Offshore-Windparks: E.on macht das Watt platt
Beim Verlegen der Kabel für den ersten deutschen Windpark auf hoher See "Alpha Ventus" nimmt der Energieversorger wenig Rücksicht auf den Nationalpark niedersächsisches Wattenmeer VON THOMAS SCHUMACHER
Sicherheitshalber führten die Verantwortlichen der Landesregierung die Unesco-Kommission, die derzeit an der Küste tourt, um über die Etikettierung des Wattenmeers als Weltnaturerbe zu befinden, nicht nach Hilgenriedersiel.
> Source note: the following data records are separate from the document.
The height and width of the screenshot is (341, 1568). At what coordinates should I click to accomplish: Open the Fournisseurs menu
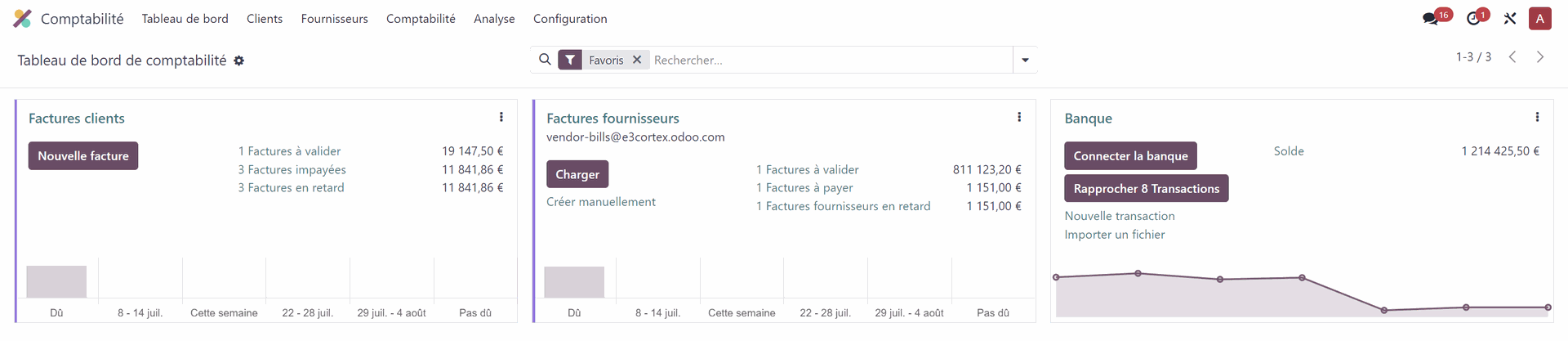click(334, 19)
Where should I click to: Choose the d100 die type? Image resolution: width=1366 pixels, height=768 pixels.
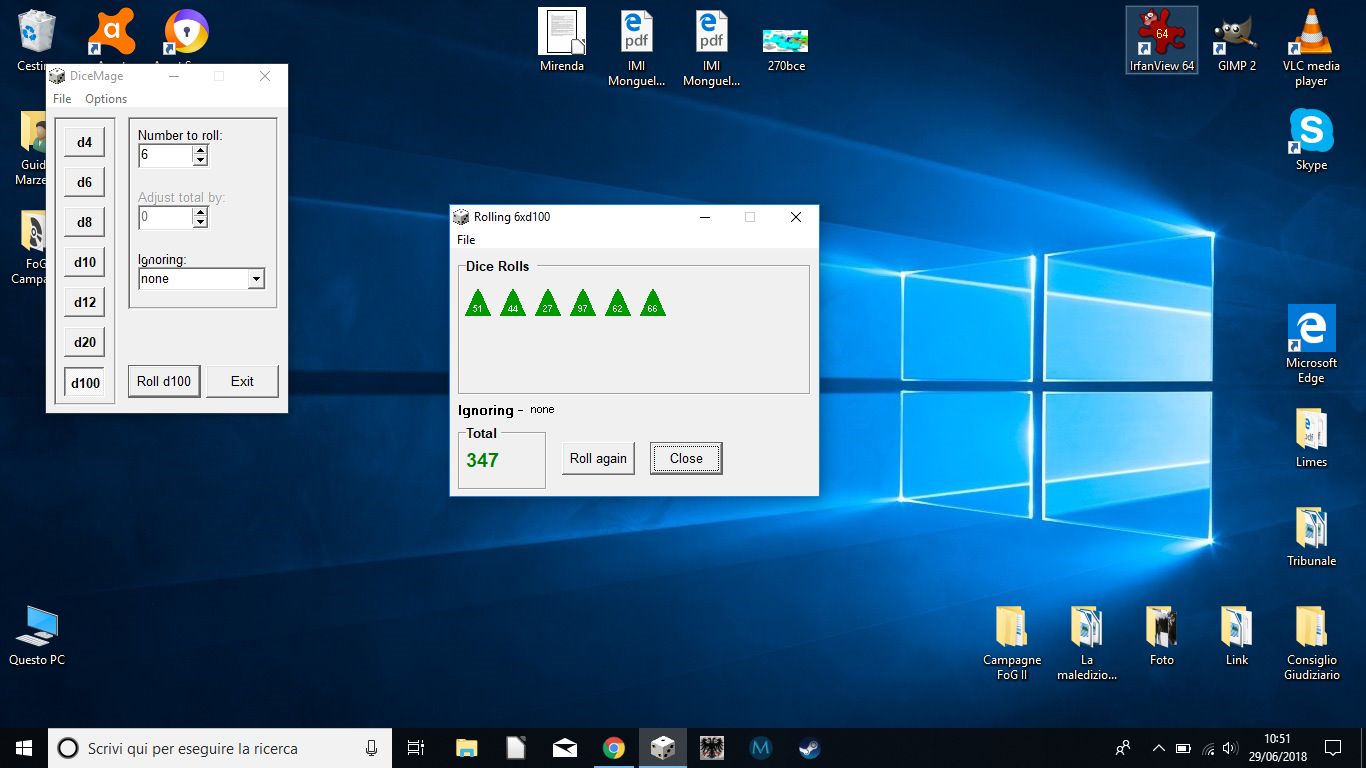point(84,382)
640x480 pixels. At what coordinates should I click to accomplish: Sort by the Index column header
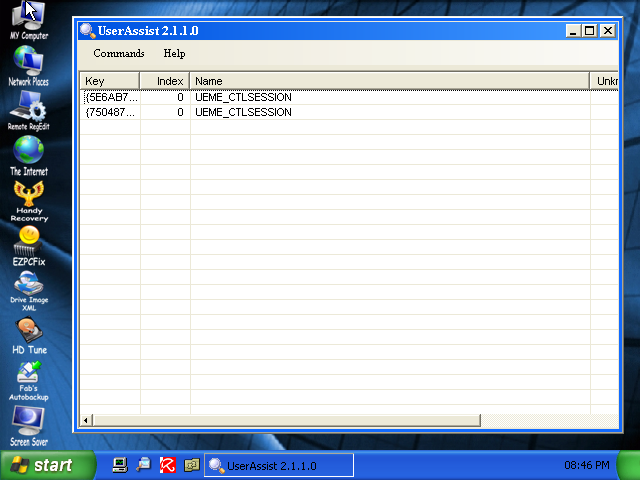165,80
Dabei geschieht derzeit Großes in dem kleinen Ort an der ostfriesischen Küste. "Die Verlegung der Kabel für den ersten deutschen Windpark ,Alpha Ventus' von der Küste, über Norderney ins offene Meer ist eine technische Pionierleistung", sagt die Sprecherin von E.on-Netz, Cornelia Junge. Dass für diese "Pionierarbeit" das streng geschützte Wattenmeer zerstört wird, davon will E.on nichts wissen: "Wir sammeln erste Erfahrungen," sagt Junge. Tatsächlich erzeugt die grüne Technologie "Windenergie" beachtliche Schäden im niedersächsischen Nationalpark.
Auf einer Fläche von mehreren Hektar wälzen zwei Bagger, ein Arbeitsboot, eine Arbeitsplattform als Kabelfräse und Kabelverleger und Jet-Boote, die die Arbeiter zum Einsatz bringen, das geschützte Watt um. In einer Tiefe von bis zu zwei Metern soll in einem 30 Zentimeter breiten Graben das Kabel für Alpha Ventus etwa vier Kilometer lang bis nach Norderney verlegt werden. Dort wird es durch eine Röhre über die Insel gezogen, um auf offener See an eine Art "Steckdose" angeschlossen zu werden.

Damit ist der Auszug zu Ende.